Yasmany Tomas' calling card is hitting massive home runs. (AP)
Yasmany Tomas' calling card is hitting massive home runs. (AP)

And seeing as nothing excites executives more today than a power hitter, they want to believe that Tomas hit a home run during a workout in the Dominican Republic that went so far over a fence it smashed into a ladder on which a fence-painting man stood. Just like they want to believe he really did hammer a home run into a faraway laundry facility at the Philadelphia Phillies’ complex. Or that he really did park a home run over the scoreboard at Estadio Quisqueya, also in the Dominican Republic, or hit another from one team’s facility into another team’s that sits catty-corner, or that he hit a ball 550 feet. That last one is probably not true. Probably.

They’re coming from all over to see Tomas, and the market is heating up to the point that friends close to the 24-year-old are urging him to be patient. He wants to sign today, sources told Yahoo Sports, to stop the dog-and-pony show that is individual workouts and align himself with a team. Just wait, he is told. Just wait and see what comes.

More teams, it turns out. Sources around baseball continue to peg the Philadelphia Phillies as a favorite, even as they downplay their interest. Rival executives believe the Phillies want to clear at least one of their high-priced stars before committing to Tomas, though the structure of his deal is, like the interest in him, full of potential permutations.

Some teams want to lock up Tomas to a six- or seven-year deal, like fellow Cuban defectors Jose Abreu or Rusney Castillo, and it almost certainly would exceed the respective $68 million and $72.5 million price tags his countrymen fetched. Others warmed to the idea of giving Tomas a shorter contract with a higher average annual value, like Yoenis Cespedes’ deal. He will be a free agent next year following his fourth season.

Like Cespedes, Tomas’ power is his calling card. At 6-foot-1, 230 pounds, his position remains a question. Perhaps he could play a passable third base, though the general sentiment sees him landing in a corner outfield spot.

That’s the preferable position for San Diego and Kansas City, the two teams that in addition to Philadelphia have shown the most interest, sources told Yahoo Sports. The San Francisco Giants have seen Tomas at least four times, and the Arizona Diamondbacks and Seattle Mariners continue to lurk as possibilities. Atlanta is in the mix. Officials from the Los Angeles Dodgers and St. Louis Cardinals have watched him work out, too.

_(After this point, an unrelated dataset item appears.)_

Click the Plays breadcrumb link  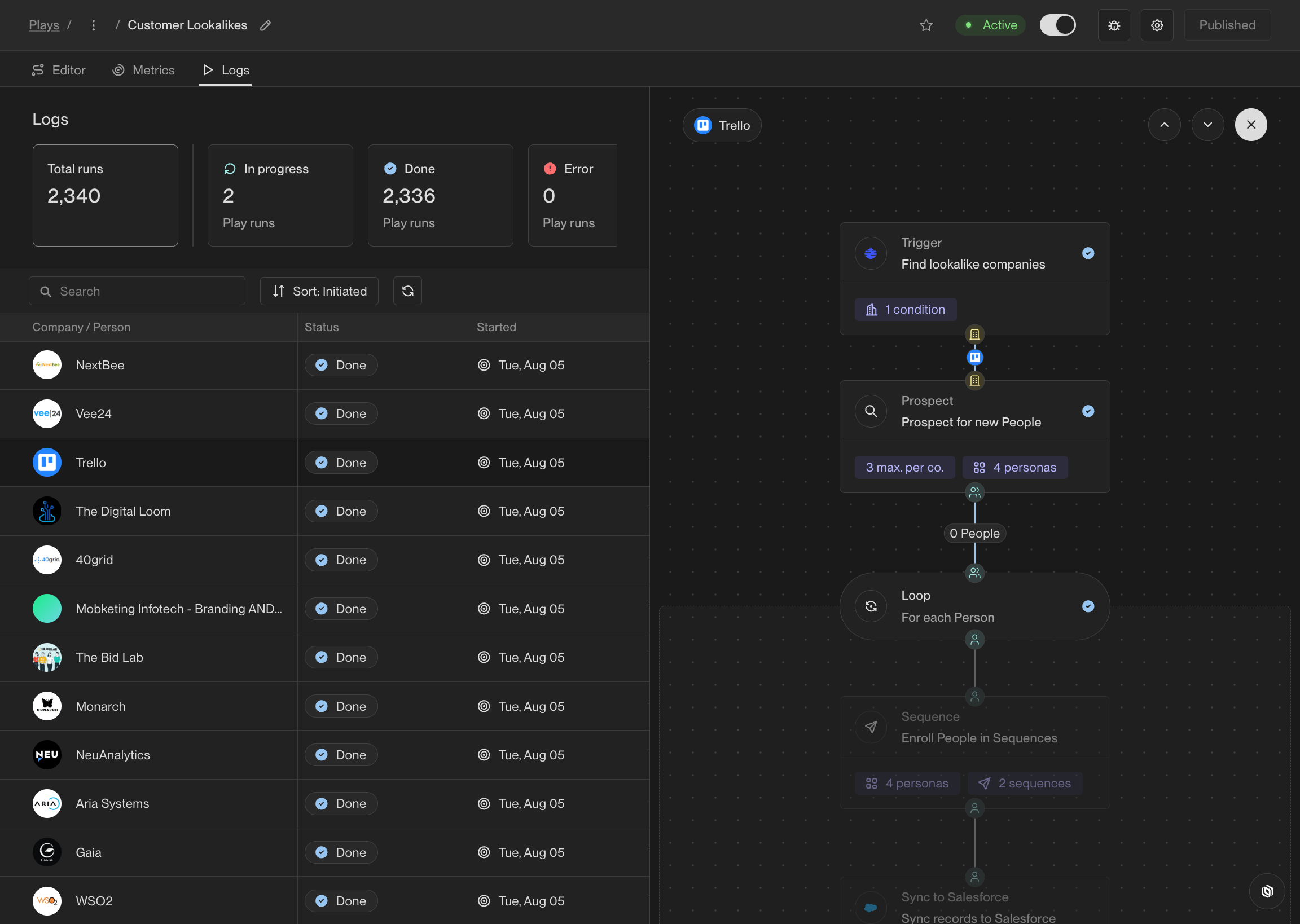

Great incentive exists to spend big on Tomas. He is one of the last elite Cubans after the great defection wave that sent Abreu, Castillo, Cespedes, Yasiel Puig, Jorge Soler, Aroldis Chapman, Leonys Martin, Jose Iglesias and others to the major leagues. And between Tomas’ age and power, nobody like him on the free-agent market exists: a 24-year-old with incredible raw strength who will command a contract far lower than a veteran major leaguer with commensurate skill and talent.

There are no penalties for signing Tomas, as there will be for 19-year-old Yoan Moncada, who falls under different free-agent rules because of his age. Just risk, the sort of risk that exists for any player, though a risk mitigated in large part because of the great success of Abreu, Puig and others speaks to the quality of top Cuban players translating to the major leagues.

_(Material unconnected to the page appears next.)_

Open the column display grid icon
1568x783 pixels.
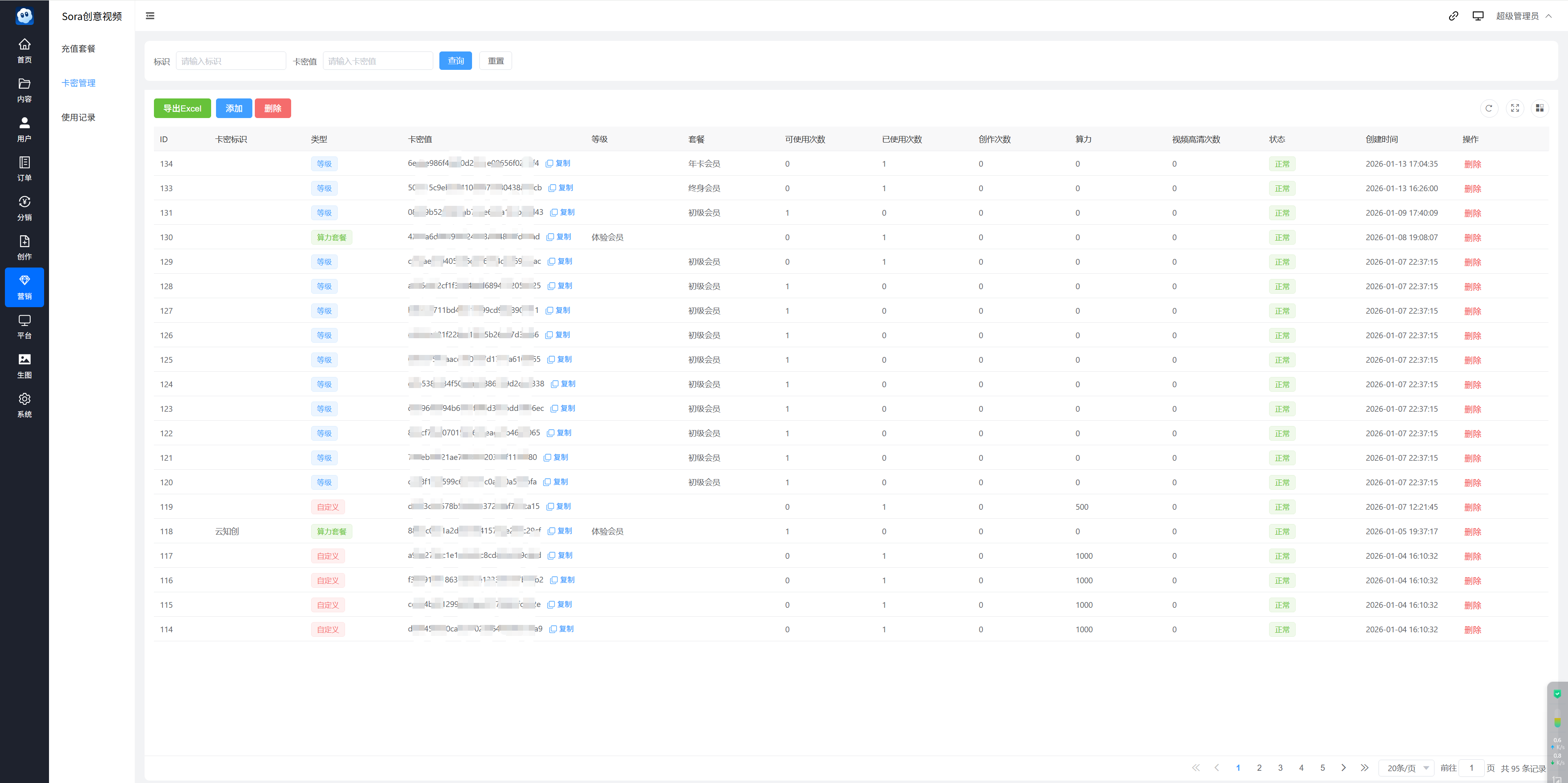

That intrigues the Padres, who, sources said, believe Tomas possesses the sort of power to hit it out of notorious Petco Park. It’s no surprise teams with tough home run parks – San Francisco, Seattle, Kansas City – are so interested.

Like everyone, they’ve heard about how Tomas’ handlers considered moving some of his workouts away from the Phillies’ complex because he broke too many windows with his moonshots. Maybe it’s true. Maybe it’s a marketing gimmick. It doesn’t really matter. Because the power is real, and it’s spectacular.

And whether Tomas gets his wish and signs soon or waits until the winter meetings and a true bidding war breaks out, he’s coming, ready to show the world the stories are anything but apocryphal.